Posted on 03/27/2018 at 10:05 AM by Troy Cummings
National Sleep Awareness Week occurs in March of each year and is hosted by the National Sleep Foundation. If we are getting 7-8 hours of sleep each night we can expect to spend 1/3 of our entire lives asleep. Clearly, something our bodies spend so much time doing must be important for our health. Sleep has an effect on so much more than just waking up cranky or refreshed. Here are some effects that sleep has throughout the body from Sleep.org :
Brain: Cerebral spinal fluid is pumped more quickly throughout the brain while you sleep. It acts like a dishwasher, whisking away waste products that brain cells make. So you wake up with, quite literally, a clean slate.

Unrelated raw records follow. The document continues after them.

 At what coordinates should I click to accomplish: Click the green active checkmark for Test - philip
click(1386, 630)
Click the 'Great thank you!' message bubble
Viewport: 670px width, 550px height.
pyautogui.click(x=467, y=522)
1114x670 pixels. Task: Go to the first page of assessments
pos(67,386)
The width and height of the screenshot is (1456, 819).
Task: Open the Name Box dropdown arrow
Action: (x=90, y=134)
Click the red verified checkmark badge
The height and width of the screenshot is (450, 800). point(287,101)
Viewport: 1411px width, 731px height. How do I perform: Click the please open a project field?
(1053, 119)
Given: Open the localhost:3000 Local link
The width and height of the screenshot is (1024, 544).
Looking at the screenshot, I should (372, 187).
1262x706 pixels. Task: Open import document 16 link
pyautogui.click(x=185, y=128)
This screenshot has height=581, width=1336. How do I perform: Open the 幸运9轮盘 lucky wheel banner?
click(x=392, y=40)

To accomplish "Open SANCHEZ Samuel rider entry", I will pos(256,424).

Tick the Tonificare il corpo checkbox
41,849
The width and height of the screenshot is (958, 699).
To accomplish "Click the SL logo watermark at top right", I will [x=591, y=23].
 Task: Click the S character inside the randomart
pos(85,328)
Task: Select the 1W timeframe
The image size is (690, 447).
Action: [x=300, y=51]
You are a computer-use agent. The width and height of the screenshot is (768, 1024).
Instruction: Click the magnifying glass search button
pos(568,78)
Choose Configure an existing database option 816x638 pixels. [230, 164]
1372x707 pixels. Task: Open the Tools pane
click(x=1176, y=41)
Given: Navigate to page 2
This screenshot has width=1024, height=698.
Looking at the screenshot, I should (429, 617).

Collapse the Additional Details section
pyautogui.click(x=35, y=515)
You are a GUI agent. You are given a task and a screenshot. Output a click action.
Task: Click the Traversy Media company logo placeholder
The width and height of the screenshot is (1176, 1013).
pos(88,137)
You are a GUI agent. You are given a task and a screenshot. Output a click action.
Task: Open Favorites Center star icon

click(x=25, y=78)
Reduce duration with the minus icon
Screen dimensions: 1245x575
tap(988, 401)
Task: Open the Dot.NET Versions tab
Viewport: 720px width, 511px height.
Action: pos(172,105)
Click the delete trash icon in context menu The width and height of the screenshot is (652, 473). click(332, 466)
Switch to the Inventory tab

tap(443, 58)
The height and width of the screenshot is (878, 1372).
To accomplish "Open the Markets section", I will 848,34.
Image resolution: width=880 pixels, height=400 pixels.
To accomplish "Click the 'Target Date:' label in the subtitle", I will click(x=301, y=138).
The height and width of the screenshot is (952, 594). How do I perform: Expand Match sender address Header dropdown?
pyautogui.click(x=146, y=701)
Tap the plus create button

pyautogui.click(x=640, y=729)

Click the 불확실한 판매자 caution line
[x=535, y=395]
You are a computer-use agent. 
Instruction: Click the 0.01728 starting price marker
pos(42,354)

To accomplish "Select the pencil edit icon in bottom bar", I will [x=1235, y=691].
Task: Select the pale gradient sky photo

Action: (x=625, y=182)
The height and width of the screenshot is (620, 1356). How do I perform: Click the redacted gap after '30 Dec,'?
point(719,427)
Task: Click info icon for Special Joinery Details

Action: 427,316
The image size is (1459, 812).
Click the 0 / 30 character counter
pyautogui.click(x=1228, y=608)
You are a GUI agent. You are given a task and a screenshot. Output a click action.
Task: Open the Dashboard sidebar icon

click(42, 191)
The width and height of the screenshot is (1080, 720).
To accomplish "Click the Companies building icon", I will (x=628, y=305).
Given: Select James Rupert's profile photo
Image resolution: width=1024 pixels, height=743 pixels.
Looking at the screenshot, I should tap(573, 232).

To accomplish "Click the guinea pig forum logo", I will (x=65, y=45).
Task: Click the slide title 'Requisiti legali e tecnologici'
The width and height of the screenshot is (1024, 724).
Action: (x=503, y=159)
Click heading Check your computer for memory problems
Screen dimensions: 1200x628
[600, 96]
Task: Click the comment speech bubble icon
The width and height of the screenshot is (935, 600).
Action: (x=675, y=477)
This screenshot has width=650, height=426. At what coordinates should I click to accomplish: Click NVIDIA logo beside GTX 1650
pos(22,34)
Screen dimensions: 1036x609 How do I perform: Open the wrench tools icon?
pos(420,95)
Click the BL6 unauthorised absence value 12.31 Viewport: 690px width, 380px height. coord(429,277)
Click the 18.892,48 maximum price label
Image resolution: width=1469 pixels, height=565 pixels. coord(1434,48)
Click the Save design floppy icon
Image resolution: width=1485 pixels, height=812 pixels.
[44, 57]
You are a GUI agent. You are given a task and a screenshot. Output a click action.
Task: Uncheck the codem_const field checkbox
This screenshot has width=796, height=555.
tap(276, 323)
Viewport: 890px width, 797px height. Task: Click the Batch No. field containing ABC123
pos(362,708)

Heart: One body part that gets a break during sleep is your heart. Your ticker works hard during the day, so at night during non-REM sleep it takes some pressure off itself by reducing heart rate, as well as blood pressure.
Lungs: When you’re awake, your breathing patterns vary greatly. You’ll breathe faster when excited and harder while exercising, for example. But during sleep, your breathing slows down and becomes very regular.
Stomach: Certain foods contain an amino acid called tryptophan that causes sleepiness. Carbohydrates make tryptophan more available to the brain, which is why carbohydrate-heavy meals can make you drowsy.
Muscles: While you sleep, your body releases growth hormones that work to rebuild muscles and joints. The more sleep you get, the better equipped your body will be to repair itself.
I encourage you to explore the Sleep.org website and take the quiz to learn what kind of sleeper you are and what steps you can take to improve your sleep hygiene.